PW: A personal revelation: my relationship with my mother is surrounded by guilt. It’s because I feel I’m not around enough, I’m never able to talk on the phone, I’m unable to give her the attention I used to give her (prior to marriage/parenthood), etc. In sum, I often feel like I’m a disappointment. My mom has never directly suggested that any of this is true, but, alas, I feel that it is. Reading “A Three-Legged Table,” I sensed that Ray has a similar mom issue. My working theory is that this is a common feeling among sons. What do you think, am I on to something?
CP: You most definitely are on to something. Everything in your question pretty much sums up how I feel and how I’ve felt for years. A lot of autobiography comes through in my fiction. Whereas James Jr. struggles with issues related to his father’s absence, Ray’s issues are completely mom-related, and that’s not by accident. My mother is the only person on this planet who believed in me and my writing from day one—my focus on it, my passion for it, the peaks and valleys it has taken me through over the years, and the only person to back me up unconditionally. She’s never wavered. So sure, the pressure is there. The pressure is there to be successful, to publish stories, to publish novels, to make her proud not only of me but of the decisions and sacrifices and effort she’s made for years and years to see her son succeed at what he cares about. When I was younger I slept all day. People thought I was a bum. My mother was the one who pointed out that I was not a bum at all, that I was sleeping during the day because I was exhausted from writing all night. I needed the quiet to focus, and she understood that. She’s always seemed to understand everything about me, even though I left home 20+ years ago. I suspect all moms know their children a little bit better than their children give them credit.
The character Ray in the story avoids his mother because he doesn’t want to see her sick but also for the same reasons you mention in your question. While it isn’t overt, guilt is most assuredly a part of Ray’s avoiding going upstairs to see his mother.

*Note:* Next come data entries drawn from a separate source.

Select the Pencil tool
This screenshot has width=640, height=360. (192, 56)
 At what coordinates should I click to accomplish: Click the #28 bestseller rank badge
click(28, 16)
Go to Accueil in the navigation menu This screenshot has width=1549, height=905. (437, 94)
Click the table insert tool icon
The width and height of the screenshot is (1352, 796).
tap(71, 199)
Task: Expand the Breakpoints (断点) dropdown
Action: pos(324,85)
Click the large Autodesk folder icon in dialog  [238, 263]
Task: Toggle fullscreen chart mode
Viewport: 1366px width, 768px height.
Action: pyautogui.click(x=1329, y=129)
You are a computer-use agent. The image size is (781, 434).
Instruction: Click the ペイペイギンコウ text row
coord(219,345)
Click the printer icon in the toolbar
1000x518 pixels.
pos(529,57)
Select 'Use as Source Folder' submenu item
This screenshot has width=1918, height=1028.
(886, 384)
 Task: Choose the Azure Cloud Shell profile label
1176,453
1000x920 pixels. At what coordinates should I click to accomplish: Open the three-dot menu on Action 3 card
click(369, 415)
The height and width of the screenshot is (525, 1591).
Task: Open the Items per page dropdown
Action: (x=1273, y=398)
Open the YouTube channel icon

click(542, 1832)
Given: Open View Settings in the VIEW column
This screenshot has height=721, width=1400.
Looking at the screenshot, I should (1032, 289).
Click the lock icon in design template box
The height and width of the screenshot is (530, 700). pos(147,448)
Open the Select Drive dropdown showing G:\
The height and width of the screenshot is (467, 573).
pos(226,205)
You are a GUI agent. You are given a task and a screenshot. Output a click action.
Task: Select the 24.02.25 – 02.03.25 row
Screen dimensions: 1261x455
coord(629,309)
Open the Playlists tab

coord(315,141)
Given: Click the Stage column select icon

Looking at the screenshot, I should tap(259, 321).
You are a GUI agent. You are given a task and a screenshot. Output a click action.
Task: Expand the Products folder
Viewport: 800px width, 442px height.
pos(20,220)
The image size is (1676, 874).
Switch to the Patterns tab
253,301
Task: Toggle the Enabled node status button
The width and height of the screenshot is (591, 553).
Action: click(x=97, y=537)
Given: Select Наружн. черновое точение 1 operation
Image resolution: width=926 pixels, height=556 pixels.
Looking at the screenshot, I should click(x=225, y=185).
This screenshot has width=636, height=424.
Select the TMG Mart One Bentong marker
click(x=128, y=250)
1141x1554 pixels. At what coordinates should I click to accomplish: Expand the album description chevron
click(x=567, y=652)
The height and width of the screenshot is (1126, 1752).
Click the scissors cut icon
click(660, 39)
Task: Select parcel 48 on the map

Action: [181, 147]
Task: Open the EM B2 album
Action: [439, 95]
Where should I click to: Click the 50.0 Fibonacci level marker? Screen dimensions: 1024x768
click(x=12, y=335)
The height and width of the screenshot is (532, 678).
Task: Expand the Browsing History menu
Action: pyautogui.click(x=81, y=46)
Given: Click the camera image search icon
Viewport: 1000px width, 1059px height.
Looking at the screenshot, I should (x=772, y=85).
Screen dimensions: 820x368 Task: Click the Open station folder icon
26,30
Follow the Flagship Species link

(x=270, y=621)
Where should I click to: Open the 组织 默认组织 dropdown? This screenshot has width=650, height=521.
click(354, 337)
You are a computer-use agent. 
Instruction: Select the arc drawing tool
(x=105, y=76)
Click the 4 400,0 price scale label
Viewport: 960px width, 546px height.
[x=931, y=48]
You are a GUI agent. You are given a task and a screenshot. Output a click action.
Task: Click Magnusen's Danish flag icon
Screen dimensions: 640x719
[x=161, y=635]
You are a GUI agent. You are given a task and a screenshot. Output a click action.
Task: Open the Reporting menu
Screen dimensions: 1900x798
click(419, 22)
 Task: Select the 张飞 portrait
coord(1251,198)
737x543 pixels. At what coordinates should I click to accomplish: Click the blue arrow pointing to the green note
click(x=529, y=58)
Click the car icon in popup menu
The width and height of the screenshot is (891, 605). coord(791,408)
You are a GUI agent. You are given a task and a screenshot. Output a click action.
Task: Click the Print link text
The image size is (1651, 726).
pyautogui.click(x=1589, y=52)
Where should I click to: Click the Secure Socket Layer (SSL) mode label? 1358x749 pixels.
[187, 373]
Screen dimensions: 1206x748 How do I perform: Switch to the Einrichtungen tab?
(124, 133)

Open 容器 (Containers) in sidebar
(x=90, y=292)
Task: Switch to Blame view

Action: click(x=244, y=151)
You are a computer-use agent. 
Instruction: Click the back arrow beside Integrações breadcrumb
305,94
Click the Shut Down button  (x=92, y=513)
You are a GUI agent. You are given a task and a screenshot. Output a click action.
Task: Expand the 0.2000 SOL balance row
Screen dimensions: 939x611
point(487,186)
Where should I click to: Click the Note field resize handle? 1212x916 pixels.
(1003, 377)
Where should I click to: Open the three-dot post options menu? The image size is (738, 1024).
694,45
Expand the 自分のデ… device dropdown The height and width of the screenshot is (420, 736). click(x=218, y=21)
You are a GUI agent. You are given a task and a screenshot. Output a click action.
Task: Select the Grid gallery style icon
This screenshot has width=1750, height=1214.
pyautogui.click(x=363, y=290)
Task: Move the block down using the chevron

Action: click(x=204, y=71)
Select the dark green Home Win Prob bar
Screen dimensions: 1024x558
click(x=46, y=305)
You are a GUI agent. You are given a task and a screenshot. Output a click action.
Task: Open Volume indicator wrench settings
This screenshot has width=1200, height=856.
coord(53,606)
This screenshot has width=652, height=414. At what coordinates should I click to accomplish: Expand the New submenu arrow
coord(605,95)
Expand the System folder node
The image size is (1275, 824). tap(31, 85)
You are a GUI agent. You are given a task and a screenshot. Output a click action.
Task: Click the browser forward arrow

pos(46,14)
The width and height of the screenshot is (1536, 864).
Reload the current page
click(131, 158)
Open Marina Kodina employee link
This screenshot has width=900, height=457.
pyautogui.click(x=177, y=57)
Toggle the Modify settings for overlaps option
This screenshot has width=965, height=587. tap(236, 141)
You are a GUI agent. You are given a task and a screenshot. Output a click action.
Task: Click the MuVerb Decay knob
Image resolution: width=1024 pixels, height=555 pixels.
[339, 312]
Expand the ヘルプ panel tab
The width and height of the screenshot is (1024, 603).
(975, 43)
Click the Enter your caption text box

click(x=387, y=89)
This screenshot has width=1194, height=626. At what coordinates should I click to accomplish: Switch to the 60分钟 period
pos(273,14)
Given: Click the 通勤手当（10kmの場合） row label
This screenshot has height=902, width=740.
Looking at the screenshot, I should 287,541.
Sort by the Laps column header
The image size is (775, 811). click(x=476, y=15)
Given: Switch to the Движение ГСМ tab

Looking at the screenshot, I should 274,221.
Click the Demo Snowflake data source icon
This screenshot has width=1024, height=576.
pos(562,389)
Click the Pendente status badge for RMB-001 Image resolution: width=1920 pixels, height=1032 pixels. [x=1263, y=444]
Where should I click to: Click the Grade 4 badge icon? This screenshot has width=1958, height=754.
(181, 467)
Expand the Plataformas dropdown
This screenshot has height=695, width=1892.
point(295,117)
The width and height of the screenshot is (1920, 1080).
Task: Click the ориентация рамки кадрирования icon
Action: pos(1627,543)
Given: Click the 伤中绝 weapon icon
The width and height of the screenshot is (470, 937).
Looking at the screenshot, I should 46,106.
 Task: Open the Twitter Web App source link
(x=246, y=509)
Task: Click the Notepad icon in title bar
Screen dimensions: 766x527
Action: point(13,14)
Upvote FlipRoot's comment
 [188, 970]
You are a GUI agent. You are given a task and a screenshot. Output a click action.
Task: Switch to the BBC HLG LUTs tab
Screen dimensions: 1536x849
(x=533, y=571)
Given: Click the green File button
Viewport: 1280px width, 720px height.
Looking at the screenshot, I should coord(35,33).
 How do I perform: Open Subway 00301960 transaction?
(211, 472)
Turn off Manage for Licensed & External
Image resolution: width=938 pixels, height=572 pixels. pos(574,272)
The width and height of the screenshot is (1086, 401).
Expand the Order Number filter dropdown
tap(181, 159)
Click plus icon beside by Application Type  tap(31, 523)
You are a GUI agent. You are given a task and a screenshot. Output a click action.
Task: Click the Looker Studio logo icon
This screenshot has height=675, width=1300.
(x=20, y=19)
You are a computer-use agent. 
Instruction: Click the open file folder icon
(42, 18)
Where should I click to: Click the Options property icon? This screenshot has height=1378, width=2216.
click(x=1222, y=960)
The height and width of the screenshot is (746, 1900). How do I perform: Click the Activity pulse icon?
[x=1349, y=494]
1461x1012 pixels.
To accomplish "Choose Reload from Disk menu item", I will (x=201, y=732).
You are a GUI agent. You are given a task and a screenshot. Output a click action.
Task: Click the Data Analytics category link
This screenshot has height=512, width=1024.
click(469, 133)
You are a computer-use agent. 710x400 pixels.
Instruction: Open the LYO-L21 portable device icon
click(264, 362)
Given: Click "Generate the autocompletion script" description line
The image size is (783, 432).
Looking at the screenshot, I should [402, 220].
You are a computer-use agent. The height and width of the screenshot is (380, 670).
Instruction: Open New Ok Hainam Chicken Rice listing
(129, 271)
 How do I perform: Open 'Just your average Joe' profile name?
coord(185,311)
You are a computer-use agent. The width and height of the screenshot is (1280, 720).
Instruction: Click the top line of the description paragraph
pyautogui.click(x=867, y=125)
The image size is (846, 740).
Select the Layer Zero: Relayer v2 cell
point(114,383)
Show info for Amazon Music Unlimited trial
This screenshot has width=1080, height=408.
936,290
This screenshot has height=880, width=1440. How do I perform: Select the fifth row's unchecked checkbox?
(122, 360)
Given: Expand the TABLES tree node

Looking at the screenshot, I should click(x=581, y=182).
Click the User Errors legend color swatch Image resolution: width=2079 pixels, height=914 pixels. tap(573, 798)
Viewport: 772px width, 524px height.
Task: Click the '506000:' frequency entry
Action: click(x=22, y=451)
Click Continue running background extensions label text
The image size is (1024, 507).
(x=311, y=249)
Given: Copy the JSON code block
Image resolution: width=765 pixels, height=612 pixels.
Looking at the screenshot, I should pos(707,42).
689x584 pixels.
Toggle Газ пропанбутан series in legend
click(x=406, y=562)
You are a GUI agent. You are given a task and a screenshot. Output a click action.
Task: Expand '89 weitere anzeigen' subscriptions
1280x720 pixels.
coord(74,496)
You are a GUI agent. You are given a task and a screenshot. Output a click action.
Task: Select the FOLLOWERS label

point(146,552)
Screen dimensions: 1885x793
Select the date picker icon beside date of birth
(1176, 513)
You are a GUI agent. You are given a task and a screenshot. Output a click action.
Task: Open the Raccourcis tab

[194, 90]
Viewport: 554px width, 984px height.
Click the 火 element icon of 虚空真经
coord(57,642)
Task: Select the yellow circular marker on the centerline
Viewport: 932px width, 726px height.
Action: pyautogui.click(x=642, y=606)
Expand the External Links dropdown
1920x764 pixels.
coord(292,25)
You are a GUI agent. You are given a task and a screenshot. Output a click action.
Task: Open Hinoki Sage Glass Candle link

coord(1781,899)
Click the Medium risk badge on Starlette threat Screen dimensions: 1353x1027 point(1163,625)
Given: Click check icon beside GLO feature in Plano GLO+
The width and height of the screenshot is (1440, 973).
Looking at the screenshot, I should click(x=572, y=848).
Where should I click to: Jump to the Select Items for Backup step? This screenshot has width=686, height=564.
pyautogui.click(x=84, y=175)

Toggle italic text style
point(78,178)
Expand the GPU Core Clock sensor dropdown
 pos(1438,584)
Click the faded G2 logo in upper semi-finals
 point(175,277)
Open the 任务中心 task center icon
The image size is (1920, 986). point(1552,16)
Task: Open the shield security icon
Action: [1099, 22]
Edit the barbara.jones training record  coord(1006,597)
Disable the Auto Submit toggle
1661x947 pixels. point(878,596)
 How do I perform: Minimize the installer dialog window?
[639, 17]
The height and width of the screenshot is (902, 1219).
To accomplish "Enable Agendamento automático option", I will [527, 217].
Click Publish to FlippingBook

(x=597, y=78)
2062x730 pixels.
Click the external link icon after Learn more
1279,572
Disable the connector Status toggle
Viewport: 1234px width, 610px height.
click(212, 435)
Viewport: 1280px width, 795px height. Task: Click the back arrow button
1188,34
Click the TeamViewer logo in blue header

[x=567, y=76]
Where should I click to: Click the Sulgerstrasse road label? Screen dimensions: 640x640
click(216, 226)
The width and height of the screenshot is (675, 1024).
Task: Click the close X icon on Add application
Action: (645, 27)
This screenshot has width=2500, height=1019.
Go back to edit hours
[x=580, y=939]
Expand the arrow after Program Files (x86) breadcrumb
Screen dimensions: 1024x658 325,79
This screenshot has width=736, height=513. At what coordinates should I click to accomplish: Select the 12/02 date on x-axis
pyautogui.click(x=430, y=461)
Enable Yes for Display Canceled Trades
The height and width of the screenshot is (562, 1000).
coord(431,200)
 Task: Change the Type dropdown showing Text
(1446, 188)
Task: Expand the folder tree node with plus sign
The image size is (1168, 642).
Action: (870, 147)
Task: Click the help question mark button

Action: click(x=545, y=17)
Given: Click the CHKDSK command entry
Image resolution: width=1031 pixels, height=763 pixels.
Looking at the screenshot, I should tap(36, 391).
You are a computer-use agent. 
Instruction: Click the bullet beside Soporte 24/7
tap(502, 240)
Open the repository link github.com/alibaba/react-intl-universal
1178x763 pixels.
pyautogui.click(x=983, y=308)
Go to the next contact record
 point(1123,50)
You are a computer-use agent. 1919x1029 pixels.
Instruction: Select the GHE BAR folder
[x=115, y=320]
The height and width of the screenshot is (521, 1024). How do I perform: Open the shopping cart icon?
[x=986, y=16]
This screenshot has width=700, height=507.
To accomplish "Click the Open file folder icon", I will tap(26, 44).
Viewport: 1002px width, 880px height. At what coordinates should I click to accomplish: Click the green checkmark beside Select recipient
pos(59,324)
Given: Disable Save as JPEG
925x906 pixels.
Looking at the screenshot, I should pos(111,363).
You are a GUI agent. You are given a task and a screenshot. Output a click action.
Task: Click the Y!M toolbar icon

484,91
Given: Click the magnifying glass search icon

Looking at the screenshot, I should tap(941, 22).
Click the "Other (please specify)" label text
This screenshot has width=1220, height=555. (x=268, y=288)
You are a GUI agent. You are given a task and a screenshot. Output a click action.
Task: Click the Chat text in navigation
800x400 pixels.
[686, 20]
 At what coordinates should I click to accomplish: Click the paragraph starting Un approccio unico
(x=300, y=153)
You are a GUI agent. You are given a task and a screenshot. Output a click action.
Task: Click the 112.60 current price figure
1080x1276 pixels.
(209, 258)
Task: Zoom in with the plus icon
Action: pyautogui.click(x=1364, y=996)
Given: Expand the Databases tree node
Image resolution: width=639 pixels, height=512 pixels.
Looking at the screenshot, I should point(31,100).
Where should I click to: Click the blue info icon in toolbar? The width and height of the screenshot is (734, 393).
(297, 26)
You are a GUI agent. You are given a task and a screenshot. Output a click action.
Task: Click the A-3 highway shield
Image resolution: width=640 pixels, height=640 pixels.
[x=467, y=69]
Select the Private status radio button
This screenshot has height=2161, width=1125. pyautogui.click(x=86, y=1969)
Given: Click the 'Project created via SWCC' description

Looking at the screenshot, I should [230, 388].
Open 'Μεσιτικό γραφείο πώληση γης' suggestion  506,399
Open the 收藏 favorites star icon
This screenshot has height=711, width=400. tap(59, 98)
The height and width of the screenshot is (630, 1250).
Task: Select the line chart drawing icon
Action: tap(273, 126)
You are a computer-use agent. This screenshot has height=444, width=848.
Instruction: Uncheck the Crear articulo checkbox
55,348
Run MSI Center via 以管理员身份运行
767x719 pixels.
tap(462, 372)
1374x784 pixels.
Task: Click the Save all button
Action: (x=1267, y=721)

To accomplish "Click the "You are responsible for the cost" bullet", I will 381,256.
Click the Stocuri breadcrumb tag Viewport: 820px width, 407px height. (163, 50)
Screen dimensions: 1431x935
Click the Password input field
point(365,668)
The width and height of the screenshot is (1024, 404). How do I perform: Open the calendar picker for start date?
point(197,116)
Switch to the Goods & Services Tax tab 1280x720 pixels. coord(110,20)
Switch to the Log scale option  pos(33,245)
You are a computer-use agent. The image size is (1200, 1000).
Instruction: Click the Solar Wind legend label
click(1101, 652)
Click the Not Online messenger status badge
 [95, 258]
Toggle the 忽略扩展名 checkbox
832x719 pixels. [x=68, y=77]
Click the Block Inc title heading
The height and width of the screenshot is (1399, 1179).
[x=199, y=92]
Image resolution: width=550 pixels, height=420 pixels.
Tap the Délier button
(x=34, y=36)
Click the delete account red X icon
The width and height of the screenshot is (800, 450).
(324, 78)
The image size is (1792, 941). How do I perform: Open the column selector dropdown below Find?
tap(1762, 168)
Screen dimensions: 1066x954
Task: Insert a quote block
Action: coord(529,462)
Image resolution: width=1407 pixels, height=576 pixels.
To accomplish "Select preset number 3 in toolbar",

I think that guilt is also there in James Jr. and more subtly in Willa, but Ray is the central character and his inability to climb a few steps is telling. I had trouble with this question because while our guilt is probably universal, it’s also personal. I have a wife and daughter and a job and a million other things going on, but not a day goes by where I don’t think, Am I disappointing my mom today? Did I not do something I could have to make her happy somehow? Hopefully my answer to your question just disappointed her a little less.